Problem statement:
Return every one of the records below word for word, but leave out the pictures.

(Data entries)
☆ ☆ ☆ ☆

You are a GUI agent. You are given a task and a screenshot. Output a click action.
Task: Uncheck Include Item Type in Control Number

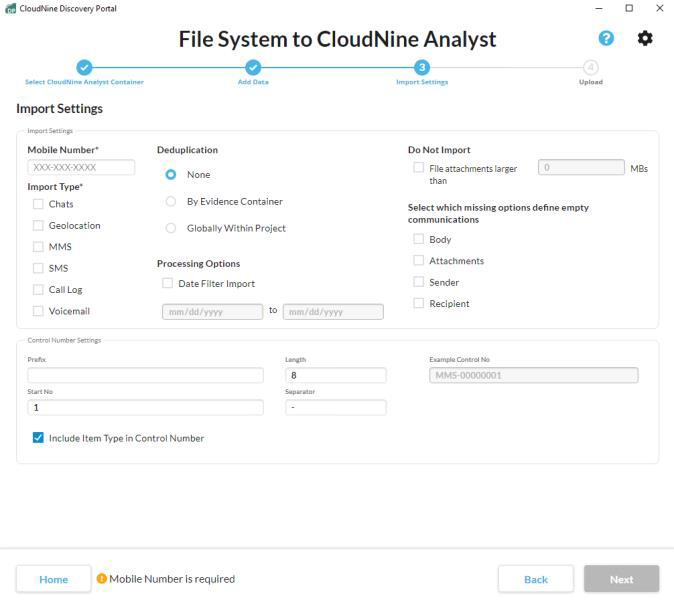pyautogui.click(x=38, y=438)
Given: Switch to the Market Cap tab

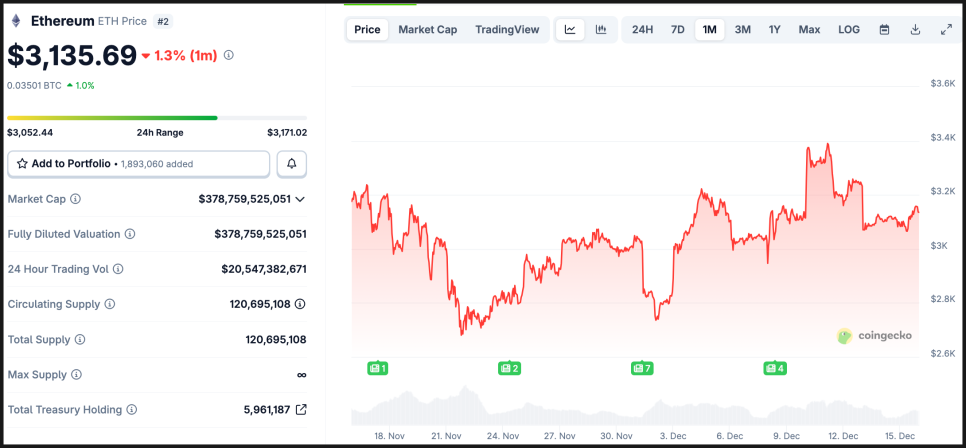Looking at the screenshot, I should point(427,29).
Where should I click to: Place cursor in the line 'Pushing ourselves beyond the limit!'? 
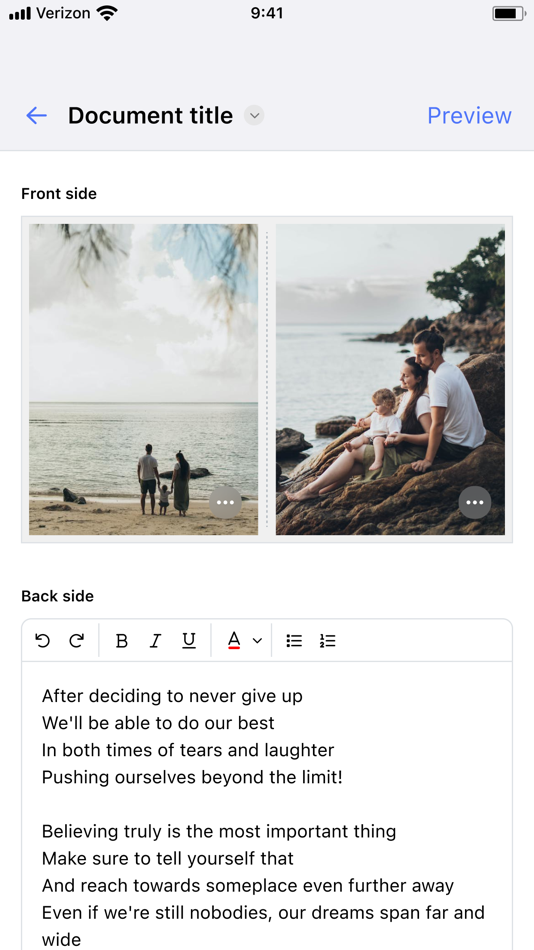point(192,777)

☆ ☆ ☆ ☆

Result of this task:
You are a GUI agent. You are given a task and a screenshot. Output a click action.
Task: Uncheck Include Item Type in Control Number

pyautogui.click(x=38, y=438)
Given: Switch to the Market Cap tab

Looking at the screenshot, I should point(427,29).
Where should I click to: Place cursor in the line 'Pushing ourselves beyond the limit!'? 
point(192,777)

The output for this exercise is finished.